Bagreando

Mis anteojos sin patas

cagaprisas
Ilustración: Aliatna.

Cuando me dijeron “cagaprisas” creí que me estaban insultando; sin embargo, el tono de la conversación era amable y la persona que me lo dijo, una amiga entrañable.

Luego de buscar la rara palabra en el Diccionario -cuyo dejo malsonante me parecía curioso- encontré lo siguiente: “Cagaprisas: persona impaciente, que siempre tiene prisa”. 

Tal como había inferido, el vocablo es un taco, lo que me causó risas. Y sí, soy cagaprisas, de ahí que pierda constantemente lo que lleve en las manos. 

Si salgo de casa con un paraguas lo más probable es que no regrese con dicho artículo, con las llaves me pasa lo mismo. Siempre juegan a las escondidas conmigo

Sin embargo, lo que más me causa pesar es la pérdida de mis lentes.  A lo largo de mi vida he extraviado al menos cuatro pares. Son pocos, no obstante, ninguno de ellos permaneció indemne  por más de seis meses…

Los primeros anteojos que tuve eran negros y resistentes. Fueron los que más tiempo pasaron conmigo sin ningún daño; cuatro meses.  Al quinto mes se les salió una luna, pero así, con toda y mi visión pirata, los seguí usando. 

Luego vinieron otros que se me extraviaron al cabo de unos cinco meses. También eran negros, con unos marcos muy parecidos a los que usaba la sardónica Daria. 

Después vinieron los violetas, los más lindos que he tenido hasta ahora. Con ellos vi por primera vez el video de Rozalén: La puerta violeta.

“Una niña triste en el espejo me mira prudente y no quiere hablar”, dice una parte de la canción.

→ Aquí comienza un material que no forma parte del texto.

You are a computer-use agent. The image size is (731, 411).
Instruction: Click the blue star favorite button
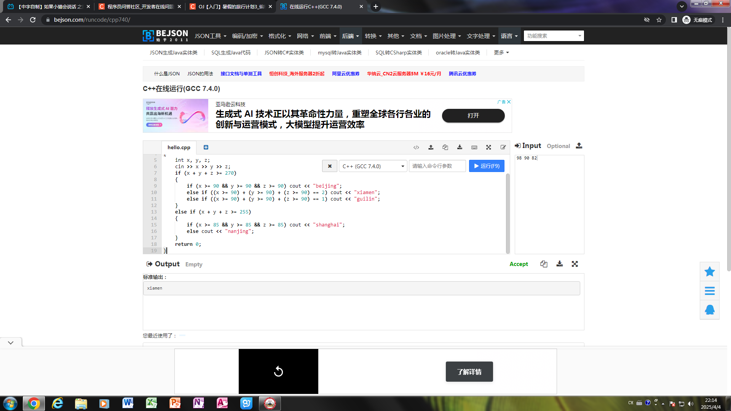tap(709, 272)
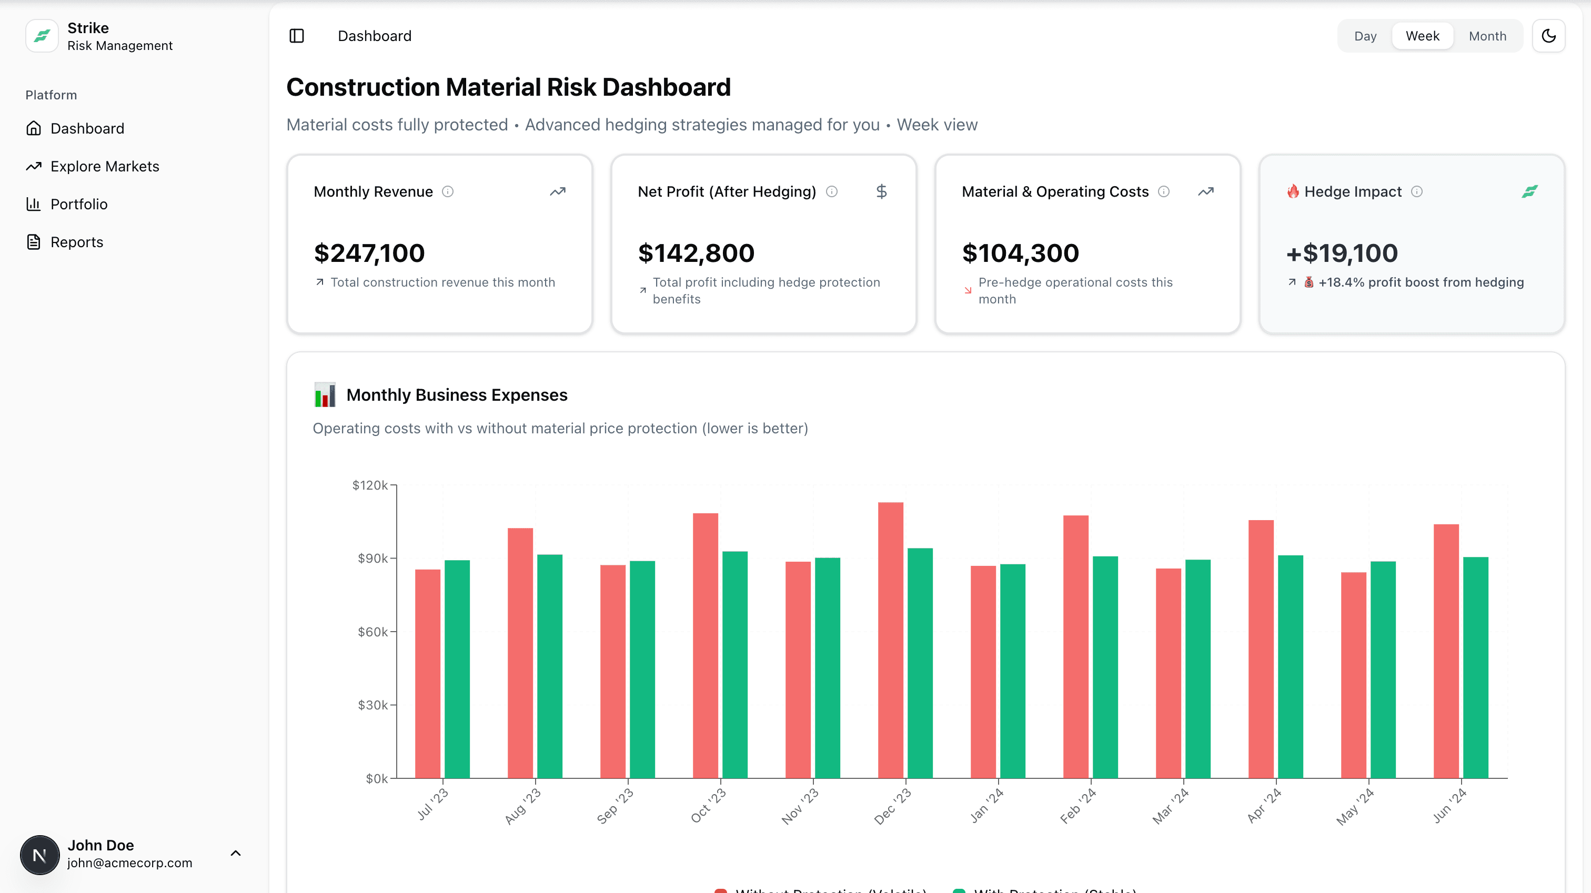This screenshot has height=893, width=1591.
Task: Click dollar sign icon on Net Profit card
Action: tap(881, 191)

Tres meses después de haberlos adquirido se me quedaron olvidados en algún lado. Lo más probable es que haya sido en un taxi porque hasta allí recuerda mi despistada cabeza el rastro de esos hermosos faroles. 

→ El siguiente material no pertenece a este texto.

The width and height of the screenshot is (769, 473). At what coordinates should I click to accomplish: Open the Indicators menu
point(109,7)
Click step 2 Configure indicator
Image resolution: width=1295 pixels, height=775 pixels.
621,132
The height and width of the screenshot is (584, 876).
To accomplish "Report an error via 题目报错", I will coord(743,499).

Elegir lentes siempre ha sido para mí, que soy el paradigma de la indecisión, una tarea ardua. 

He debido escoger entre marcos blancos, negros o violetas; lunas redondas, cuadradas o romboides; monofocales, progresivas, reflectivas, antirreflejo, trifocales y mil yerbas más. 

Ahora tengo unos anteojos azules, sin patas. 

Han sido los menos costosos de mi inventario lentejuero porque con los antecedentes aquí descritos tengo claro que comprar unos buenos lentes para dos o tres meses no es rentable.  

Mis anteojos azules vivieron ilesos durante quince días. Quince, todo un récord. 

Como no eran de buena calidad -decidí comprar los más baratos que había en la óptica de manera deliberada- se les quebraron las patas en un santiamén. 

Pero caminan solos. Incluso ahora, que no tienen patas.  

En algunas ocasiones los encuentro debajo de la cama. 

En otras tatuados en alguna parte de mi cuerpo debido a ese afán desmedido -que tienen- de que los cobije cuando me quedo dormida.  

Son muy parecidos a los que llevaba el poeta Francisco de Quevedo, aunque de estéticos no tengan absolutamente nada. 

Eso sí, tienen algunas virtudes: no pesan, y son antirreflejo. Eso fue lo que me dijeron cuando los compré. 

No son pesados para mi nariz ni para mis orejas; pero sí para mis pestañas, que aguantan estoicamente su volumen cuando me acuesto con ellos para leer un libro o ver la televisión. 

Y así nos soportamos mutuamente. Ellos también son cagaprisas. 

Terminé agradeciéndole entonces a mi amiga porque valoro cada vez que una nueva palabra entra a mi vocabulario. Vuelvo a reír.